INFO:     192.168.68.84:62622 - "POST /v1/ HTTP/1.1" 404 Not Found
INFO:     192.168.68.84:62623 - "POST /v1/chat HTTP/1.1" 404 Not Found
INFO:     192.168.68.84:62687 - "POST /v1/chat/completions HTTP/1.1" 500 Internal Server Error
ERROR:    Exception in ASGI application
Traceback (most recent call last):
  File "/usr/local/lib/python3.10/dist-packages/uvicorn/protocols/http/h11_impl.py", line 408, in run_asgi
    result = await app(  # type: ignore[func-returns-value]
  File "/usr/local/lib/python3.10/dist-packages/uvicorn/middleware/proxy_headers.py", line 84, in __call__
    return await self.app(scope, receive, send)
  File "/usr/local/lib/python3.10/dist-packages/fastapi/applications.py", line 1054, in __call__
    await super().__call__(scope, receive, send)
  File "/usr/local/lib/python3.10/dist-packages/starlette/applications.py", line 116, in __call__
    await self.middleware_stack(scope, receive, send)
  File "/usr/local/lib/python3.10/dist-packages/starlette/middleware/errors.py", line 186, in __call__
    raise exc
  File "/usr/local/lib/python3.10/dist-packages/starlette/middleware/errors.py", line 164, in __call__
    await self.app(scope, receive, _send)
  File "/usr/local/lib/python3.10/dist-packages/starlette/middleware/exceptions.py", line 62, in __call__
    await wrap_app_handling_exceptions(self.app, conn)(scope, receive, send)
  File "/usr/local/lib/python3.10/dist-packages/starlette/_exception_handler.py", line 55, in wrapped_app
    raise exc
  File "/usr/local/lib/python3.10/dist-packages/starlette/_exception_handler.py", line 44, in wrapped_app
    await app(scope, receive, sender)
  File "/usr/local/lib/python3.10/dist-packages/starlette/routing.py", line 746, in __call__
    await route.handle(scope, receive, send)

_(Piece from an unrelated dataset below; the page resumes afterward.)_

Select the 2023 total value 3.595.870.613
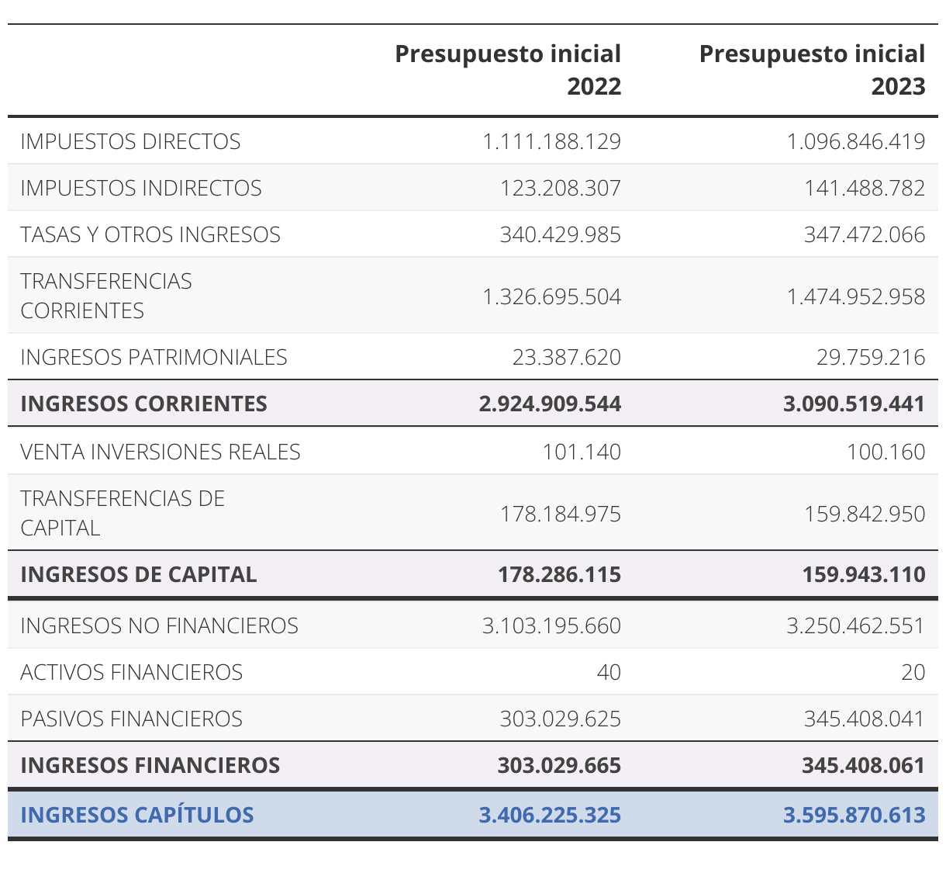The image size is (946, 880). point(854,815)
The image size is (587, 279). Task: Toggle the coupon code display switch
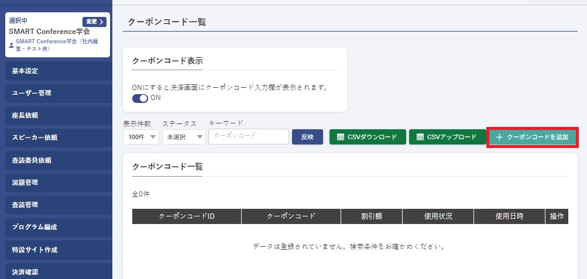click(x=140, y=98)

  File "/usr/local/lib/python3.10/dist-packages/starlette/routing.py", line 288, in handle
    await self.app(scope, receive, send)
  File "/usr/local/lib/python3.10/dist-packages/starlette/routing.py", line 75, in app
    await wrap_app_handling_exceptions(app, request)(scope, receive, send)

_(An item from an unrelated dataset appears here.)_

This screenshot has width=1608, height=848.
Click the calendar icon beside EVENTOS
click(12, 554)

  File "/usr/local/lib/python3.10/dist-packages/starlette/_exception_handler.py", line 55, in wrapped_app
    raise exc
  File "/usr/local/lib/python3.10/dist-packages/starlette/_exception_handler.py", line 44, in wrapped_app
    await app(scope, receive, sender)
  File "/usr/local/lib/python3.10/dist-packages/starlette/routing.py", line 70, in app
    response = await func(request)
  File "/usr/local/lib/python3.10/dist-packages/fastapi/routing.py", line 299, in app
    raise e
  File "/usr/local/lib/python3.10/dist-packages/fastapi/routing.py", line 294, in app
    raw_response = await run_endpoint_function(
  File "/usr/local/lib/python3.10/dist-packages/fastapi/routing.py", line 191, in run_endpoint_function
    return await dependant.call(**values)
  File "/app/app.py", line 91, in chat_completions
    return LLM(**c.model_dump()).chat(messages=c.messages)
  File "/app/local_llm/__init__.py", line 344, in chat
    data = self.generate(prompt=prompt)
  File "/app/local_llm/__init__.py", line 310, in generate
    formatted_prompt = format_prompt(
TypeError: 'bool' object is not callable
dspdavinci commented 8 months ago

format_prompt was defined as a function above, simply rename the boolean argument:

def generate(self, prompt, flag_format_prompt: bool = True):
    if flag_format_prompt:
        formatted_prompt = format_prompt(
            prompt=prompt,
            prompt_template=self.prompt_template,
            system_message=self.system_message,
        )
    tokens = get_tokens(formatted_prompt if flag_format_prompt else prompt)
    self.params["n_predict"] = int(self.max_tokens) - tokens
    self.params["n_ctx"] = int(self.max_tokens) - tokens
    llm = Llama(**self.params)
    data = llm(prompt=formatted_prompt if flag_format_prompt else prompt)
    data["model"] = self.model_name
    return data
Josh-XT commented 8 months ago

That is what I get for trying to add some quick functionality! It has been updated to fix this issue. Thank you for reporting. Please update and the issue will be gone.